## Work request
Starting at the first entry, print everything through the last exactly.

## Dataset content
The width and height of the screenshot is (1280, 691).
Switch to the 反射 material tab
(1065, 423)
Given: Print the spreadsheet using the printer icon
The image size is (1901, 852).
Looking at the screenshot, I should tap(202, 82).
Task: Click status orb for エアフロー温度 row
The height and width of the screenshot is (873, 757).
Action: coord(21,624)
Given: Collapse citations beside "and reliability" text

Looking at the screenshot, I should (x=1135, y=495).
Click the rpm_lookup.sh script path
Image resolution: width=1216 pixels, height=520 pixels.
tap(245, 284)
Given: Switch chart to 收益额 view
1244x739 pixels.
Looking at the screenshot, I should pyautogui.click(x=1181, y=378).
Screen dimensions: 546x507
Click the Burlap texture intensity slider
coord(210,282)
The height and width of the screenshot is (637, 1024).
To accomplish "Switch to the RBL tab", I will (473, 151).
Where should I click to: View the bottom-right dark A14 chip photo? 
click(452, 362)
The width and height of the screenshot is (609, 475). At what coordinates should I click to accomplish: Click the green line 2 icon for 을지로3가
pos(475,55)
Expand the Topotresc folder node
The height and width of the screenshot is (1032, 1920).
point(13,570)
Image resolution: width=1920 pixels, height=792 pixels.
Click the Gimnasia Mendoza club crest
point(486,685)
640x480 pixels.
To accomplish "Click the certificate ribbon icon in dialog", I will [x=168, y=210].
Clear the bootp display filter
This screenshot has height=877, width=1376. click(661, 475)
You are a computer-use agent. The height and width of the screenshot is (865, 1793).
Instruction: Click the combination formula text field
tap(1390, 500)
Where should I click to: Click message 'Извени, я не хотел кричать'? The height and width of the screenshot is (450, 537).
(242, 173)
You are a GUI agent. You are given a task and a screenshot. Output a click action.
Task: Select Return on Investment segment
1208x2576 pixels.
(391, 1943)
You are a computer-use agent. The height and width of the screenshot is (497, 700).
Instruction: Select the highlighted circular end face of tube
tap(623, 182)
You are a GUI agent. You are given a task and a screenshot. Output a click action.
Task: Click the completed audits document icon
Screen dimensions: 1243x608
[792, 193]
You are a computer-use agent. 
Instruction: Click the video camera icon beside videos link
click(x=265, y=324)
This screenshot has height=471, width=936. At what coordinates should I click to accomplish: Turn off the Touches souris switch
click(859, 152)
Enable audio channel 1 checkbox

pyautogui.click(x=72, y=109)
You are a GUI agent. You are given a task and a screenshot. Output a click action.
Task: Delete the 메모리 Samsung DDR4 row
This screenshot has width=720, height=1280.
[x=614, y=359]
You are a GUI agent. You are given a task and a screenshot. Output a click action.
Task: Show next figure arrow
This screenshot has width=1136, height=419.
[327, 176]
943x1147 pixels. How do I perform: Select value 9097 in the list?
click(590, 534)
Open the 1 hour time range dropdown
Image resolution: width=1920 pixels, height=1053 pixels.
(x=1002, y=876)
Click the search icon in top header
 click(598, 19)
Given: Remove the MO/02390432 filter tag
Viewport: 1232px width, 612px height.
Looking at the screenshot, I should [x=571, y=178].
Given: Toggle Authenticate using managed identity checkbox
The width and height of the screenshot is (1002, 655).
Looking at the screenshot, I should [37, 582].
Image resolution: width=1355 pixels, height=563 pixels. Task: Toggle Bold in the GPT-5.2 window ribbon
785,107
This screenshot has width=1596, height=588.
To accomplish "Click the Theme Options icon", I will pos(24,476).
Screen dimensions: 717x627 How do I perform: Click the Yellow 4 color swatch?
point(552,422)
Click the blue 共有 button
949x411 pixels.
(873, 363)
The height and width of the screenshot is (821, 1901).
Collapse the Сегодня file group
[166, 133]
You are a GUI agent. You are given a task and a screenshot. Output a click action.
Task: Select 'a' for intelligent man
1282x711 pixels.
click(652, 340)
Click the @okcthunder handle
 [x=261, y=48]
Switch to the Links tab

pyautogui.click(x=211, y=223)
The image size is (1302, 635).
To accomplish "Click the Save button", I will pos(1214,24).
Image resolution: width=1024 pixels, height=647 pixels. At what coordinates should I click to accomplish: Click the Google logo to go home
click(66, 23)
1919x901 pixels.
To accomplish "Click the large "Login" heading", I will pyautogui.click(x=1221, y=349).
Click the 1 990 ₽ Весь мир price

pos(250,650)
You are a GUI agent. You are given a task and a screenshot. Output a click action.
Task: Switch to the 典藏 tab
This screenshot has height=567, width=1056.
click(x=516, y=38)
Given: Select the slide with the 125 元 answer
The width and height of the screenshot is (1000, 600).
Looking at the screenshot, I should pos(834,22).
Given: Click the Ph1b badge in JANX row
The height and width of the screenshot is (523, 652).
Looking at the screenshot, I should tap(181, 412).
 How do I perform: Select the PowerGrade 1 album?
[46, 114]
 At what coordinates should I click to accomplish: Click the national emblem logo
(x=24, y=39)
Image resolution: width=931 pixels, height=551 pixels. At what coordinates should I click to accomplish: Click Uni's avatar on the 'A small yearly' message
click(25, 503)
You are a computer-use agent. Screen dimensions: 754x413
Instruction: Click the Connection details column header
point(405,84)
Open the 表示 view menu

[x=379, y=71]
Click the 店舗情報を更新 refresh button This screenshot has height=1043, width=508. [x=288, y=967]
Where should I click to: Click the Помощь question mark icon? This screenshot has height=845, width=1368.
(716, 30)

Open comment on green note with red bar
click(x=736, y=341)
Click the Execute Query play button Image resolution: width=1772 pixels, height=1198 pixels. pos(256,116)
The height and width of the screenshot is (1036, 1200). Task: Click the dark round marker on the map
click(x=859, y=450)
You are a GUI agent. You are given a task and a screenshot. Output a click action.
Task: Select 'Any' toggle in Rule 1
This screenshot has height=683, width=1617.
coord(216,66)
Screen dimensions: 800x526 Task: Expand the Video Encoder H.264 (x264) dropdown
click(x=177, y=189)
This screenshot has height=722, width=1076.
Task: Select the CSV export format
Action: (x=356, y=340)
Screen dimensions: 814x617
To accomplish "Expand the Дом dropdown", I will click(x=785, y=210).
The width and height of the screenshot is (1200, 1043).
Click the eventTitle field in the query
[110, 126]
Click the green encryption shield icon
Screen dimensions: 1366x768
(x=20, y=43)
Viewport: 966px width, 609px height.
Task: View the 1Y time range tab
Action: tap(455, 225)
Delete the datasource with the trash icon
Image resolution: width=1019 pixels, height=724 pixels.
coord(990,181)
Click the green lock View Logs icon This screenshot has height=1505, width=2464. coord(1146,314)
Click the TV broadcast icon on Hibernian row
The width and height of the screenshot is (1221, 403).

## Problem solution
The width and height of the screenshot is (1280, 691).
Switch to the 反射 material tab
(1065, 423)
Given: Print the spreadsheet using the printer icon
The image size is (1901, 852).
Looking at the screenshot, I should tap(202, 82).
Task: Click status orb for エアフロー温度 row
The height and width of the screenshot is (873, 757).
Action: coord(21,624)
Given: Collapse citations beside "and reliability" text

Looking at the screenshot, I should (x=1135, y=495).
Click the rpm_lookup.sh script path
Image resolution: width=1216 pixels, height=520 pixels.
tap(245, 284)
Given: Switch chart to 收益额 view
1244x739 pixels.
Looking at the screenshot, I should pyautogui.click(x=1181, y=378).
Screen dimensions: 546x507
Click the Burlap texture intensity slider
coord(210,282)
The height and width of the screenshot is (637, 1024).
To accomplish "Switch to the RBL tab", I will (473, 151).
Where should I click to: View the bottom-right dark A14 chip photo? 
click(452, 362)
The width and height of the screenshot is (609, 475). At what coordinates should I click to accomplish: Click the green line 2 icon for 을지로3가
pos(475,55)
Expand the Topotresc folder node
The height and width of the screenshot is (1032, 1920).
point(13,570)
Image resolution: width=1920 pixels, height=792 pixels.
Click the Gimnasia Mendoza club crest
point(486,685)
640x480 pixels.
To accomplish "Click the certificate ribbon icon in dialog", I will [x=168, y=210].
Clear the bootp display filter
This screenshot has height=877, width=1376. click(661, 475)
You are a computer-use agent. The height and width of the screenshot is (865, 1793).
Instruction: Click the combination formula text field
tap(1390, 500)
Where should I click to: Click message 'Извени, я не хотел кричать'? The height and width of the screenshot is (450, 537).
(242, 173)
You are a GUI agent. You are given a task and a screenshot. Output a click action.
Task: Select Return on Investment segment
1208x2576 pixels.
(391, 1943)
You are a computer-use agent. The height and width of the screenshot is (497, 700).
Instruction: Select the highlighted circular end face of tube
tap(623, 182)
You are a GUI agent. You are given a task and a screenshot. Output a click action.
Task: Click the completed audits document icon
Screen dimensions: 1243x608
[792, 193]
You are a computer-use agent. 
Instruction: Click the video camera icon beside videos link
click(x=265, y=324)
This screenshot has height=471, width=936. At what coordinates should I click to accomplish: Turn off the Touches souris switch
click(859, 152)
Enable audio channel 1 checkbox

pyautogui.click(x=72, y=109)
You are a GUI agent. You are given a task and a screenshot. Output a click action.
Task: Delete the 메모리 Samsung DDR4 row
This screenshot has width=720, height=1280.
[x=614, y=359]
You are a GUI agent. You are given a task and a screenshot. Output a click action.
Task: Show next figure arrow
This screenshot has width=1136, height=419.
[327, 176]
943x1147 pixels. How do I perform: Select value 9097 in the list?
click(590, 534)
Open the 1 hour time range dropdown
Image resolution: width=1920 pixels, height=1053 pixels.
(x=1002, y=876)
Click the search icon in top header
 click(598, 19)
Given: Remove the MO/02390432 filter tag
Viewport: 1232px width, 612px height.
Looking at the screenshot, I should [x=571, y=178].
Given: Toggle Authenticate using managed identity checkbox
The width and height of the screenshot is (1002, 655).
Looking at the screenshot, I should [37, 582].
Image resolution: width=1355 pixels, height=563 pixels. Task: Toggle Bold in the GPT-5.2 window ribbon
785,107
This screenshot has width=1596, height=588.
To accomplish "Click the Theme Options icon", I will pos(24,476).
Screen dimensions: 717x627 How do I perform: Click the Yellow 4 color swatch?
point(552,422)
Click the blue 共有 button
949x411 pixels.
(873, 363)
The height and width of the screenshot is (821, 1901).
Collapse the Сегодня file group
[166, 133]
You are a GUI agent. You are given a task and a screenshot. Output a click action.
Task: Select 'a' for intelligent man
1282x711 pixels.
click(652, 340)
Click the @okcthunder handle
 [x=261, y=48]
Switch to the Links tab

pyautogui.click(x=211, y=223)
The image size is (1302, 635).
To accomplish "Click the Save button", I will pos(1214,24).
Image resolution: width=1024 pixels, height=647 pixels. At what coordinates should I click to accomplish: Click the Google logo to go home
click(66, 23)
1919x901 pixels.
To accomplish "Click the large "Login" heading", I will pyautogui.click(x=1221, y=349).
Click the 1 990 ₽ Весь мир price

pos(250,650)
You are a GUI agent. You are given a task and a screenshot. Output a click action.
Task: Switch to the 典藏 tab
This screenshot has height=567, width=1056.
click(x=516, y=38)
Given: Select the slide with the 125 元 answer
The width and height of the screenshot is (1000, 600).
Looking at the screenshot, I should pos(834,22).
Given: Click the Ph1b badge in JANX row
The height and width of the screenshot is (523, 652).
Looking at the screenshot, I should tap(181, 412).
 How do I perform: Select the PowerGrade 1 album?
[46, 114]
 At what coordinates should I click to accomplish: Click the national emblem logo
(x=24, y=39)
Image resolution: width=931 pixels, height=551 pixels. At what coordinates should I click to accomplish: Click Uni's avatar on the 'A small yearly' message
click(25, 503)
You are a computer-use agent. Screen dimensions: 754x413
Instruction: Click the Connection details column header
point(405,84)
Open the 表示 view menu

[x=379, y=71]
Click the 店舗情報を更新 refresh button This screenshot has height=1043, width=508. [x=288, y=967]
Where should I click to: Click the Помощь question mark icon? This screenshot has height=845, width=1368.
(716, 30)

Open comment on green note with red bar
click(x=736, y=341)
Click the Execute Query play button Image resolution: width=1772 pixels, height=1198 pixels. pos(256,116)
The height and width of the screenshot is (1036, 1200). Task: Click the dark round marker on the map
click(x=859, y=450)
You are a GUI agent. You are given a task and a screenshot. Output a click action.
Task: Select 'Any' toggle in Rule 1
This screenshot has height=683, width=1617.
coord(216,66)
Screen dimensions: 800x526 Task: Expand the Video Encoder H.264 (x264) dropdown
click(x=177, y=189)
This screenshot has height=722, width=1076.
Task: Select the CSV export format
Action: (x=356, y=340)
Screen dimensions: 814x617
To accomplish "Expand the Дом dropdown", I will click(x=785, y=210).
The width and height of the screenshot is (1200, 1043).
Click the eventTitle field in the query
[110, 126]
Click the green encryption shield icon
Screen dimensions: 1366x768
(x=20, y=43)
Viewport: 966px width, 609px height.
Task: View the 1Y time range tab
Action: tap(455, 225)
Delete the datasource with the trash icon
Image resolution: width=1019 pixels, height=724 pixels.
coord(990,181)
Click the green lock View Logs icon This screenshot has height=1505, width=2464. coord(1146,314)
Click the TV broadcast icon on Hibernian row
The width and height of the screenshot is (1221, 403).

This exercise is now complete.